The Court of Justice of the European Union, in Luxembourg, is the EU's highest court. Credit: Court of Justice of the European Union
"Aside from taking an ax to the undersea fiber optic cables connecting Europe to the United States, it is hard to imagine a more disruptive action to trans-Atlantic digital commerce."
That was the measured reaction of the Washington think tank the Information Technology and Innovation Foundation to the news that the Court of Justice of the European Union had torn up the Safe Harbor privacy protection agreement on the transfer of personal data from the EU to the U.S.
But the European Commission seemed unperturbed by the abrupt end of the agreement it struck with the U.S. government in July 2000 to ensure that the personal data of Europeans was granted the same legal protections in the U.S. as it was in the EU.

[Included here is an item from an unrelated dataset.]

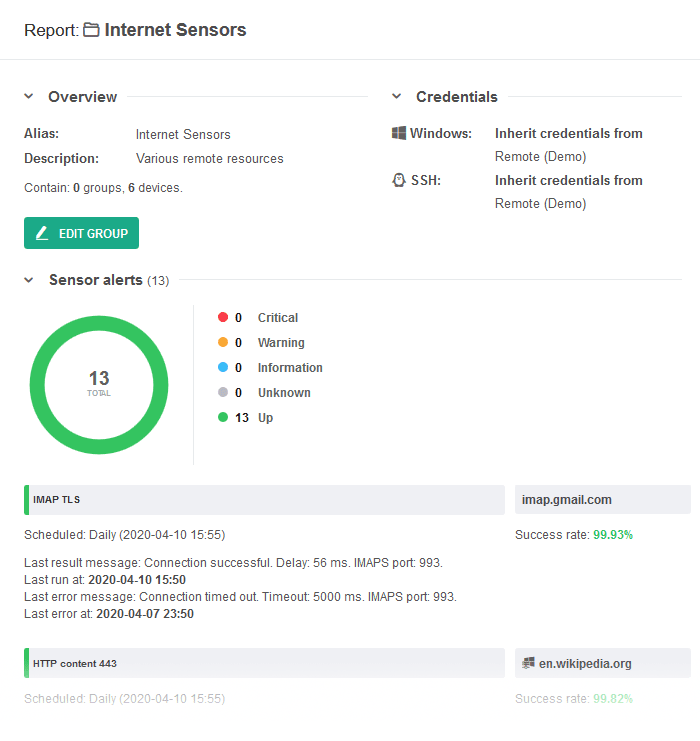Click the Windows icon next to en.wikipedia.org
This screenshot has height=741, width=700.
pos(528,663)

Commission members Frans Timmermans and Věra Jourová took time out from discussing the ongoing refugee crisis in Europe to tell citizens that their main priority is protecting personal data transferred across the Atlantic, and to reassure businesses that their other main priority is continuing the flow of data -- with appropriate safeguards. Timmermans said the court's ruling is "an important step towards upholding Europeans' fundamental rights to data protection" while Jourová said it gave the Commission a better potential for continuing negotiations on a "safer Safe Harbor" agreement with U.S. authorities.
The two dismissed suggestions that the ending of Safe Harbor would bring an abrupt halt to the trans-Atlantic transfer of personal data, pointing out that European legislation also provides for a number of other ways of guaranteeing the privacy of such data.
Edward Snowden's revelations in 2013 of the extent to which U.S. intelligence services were able to access personal information held by companies such as Google and Facebook led the Commission to identify the shortcomings of Safe Harbor and to begin renegotiating the agreement with U.S. authorities, Jourová said.
That same year, a young Austrian law student, Max Schrems, filed a complaint with the Irish Data Protection Commissioner about the way his personal data was being handled by the Dublin-based Facebook Ireland. The DPC promptly rejected Schrems's complaint, saying Facebook's transfer of his data to the U.S. complied with the Safe Harbor rules. Schrems sought a judicial review of the decision from the Irish high court, which in turn asked the CJEU to rule whether the DPC was right to defer to the Commission's Safe Harbor agreement or whether it should have investigated the complaint.